- [Text to read]
Smith: The Case for Not Working with Trump

Kevin Smith, Opinion Editor

Well, Donald Trump is going to be president of the United States. The inauguration ceremony is today. Efforts to sway the Electoral College to cast their votes unfaithfully failed last month when they granted him more than the 270 votes that he needed to secure the presidency.

That, however, has not stopped Trump’s critics from expressing their dissent. In an acceptance speech for a lifetime achievement award at the Golden Globes, Meryl Streep criticized Trump for mocking a disabled reporter, Serge Kovaleski, a New York Times journalist who has a condition that affects joint movement.

She also went on to defend immigrants, stating, “Hollywood is crawling with outsiders and foreigners and if we kick them all out, you’ll have nothing to watch but football and mixed martial arts, which are not the arts.”

After a political climate of deep tension, and after holding the presidency for eight years, Democrats are being called on to work with the president. However this type of respect was arguably not afforded to President Barack Obama on a large scale, which has shirked some from compromise.

- [Source material]
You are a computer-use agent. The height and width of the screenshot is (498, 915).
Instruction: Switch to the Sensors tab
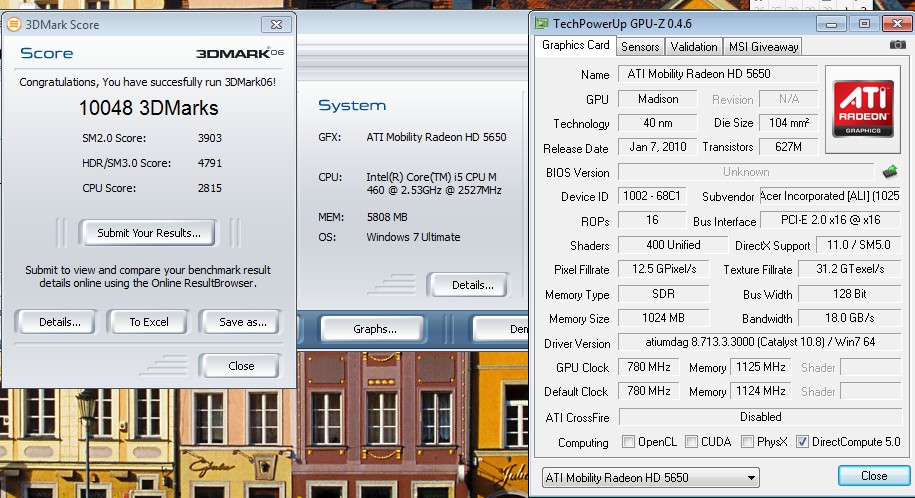tap(640, 46)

- [Stated task 1]
Answer these questions about the opinion piece above the material:
(a) Which newspaper does Serge Kovaleski write for?
(b) At what event did Meryl Streep give her acceptance speech?
(c) For how many years had Democrats held the presidency?
- [Stated task 2]
Retype the part of the opinion piece that opens with the words containing "Smith: The Case" and closes with "affects joint movement.".

- [Task response 1]
(a) The New York Times
(b) The Golden Globes
(c) Eight years

- [Task response 2]
Smith: The Case for Not Working with Trump

Kevin Smith, Opinion Editor

Well, Donald Trump is going to be president of the United States. The inauguration ceremony is today. Efforts to sway the Electoral College to cast their votes unfaithfully failed last month when they granted him more than the 270 votes that he needed to secure the presidency.

That, however, has not stopped Trump’s critics from expressing their dissent. In an acceptance speech for a lifetime achievement award at the Golden Globes, Meryl Streep criticized Trump for mocking a disabled reporter, Serge Kovaleski, a New York Times journalist who has a condition that affects joint movement.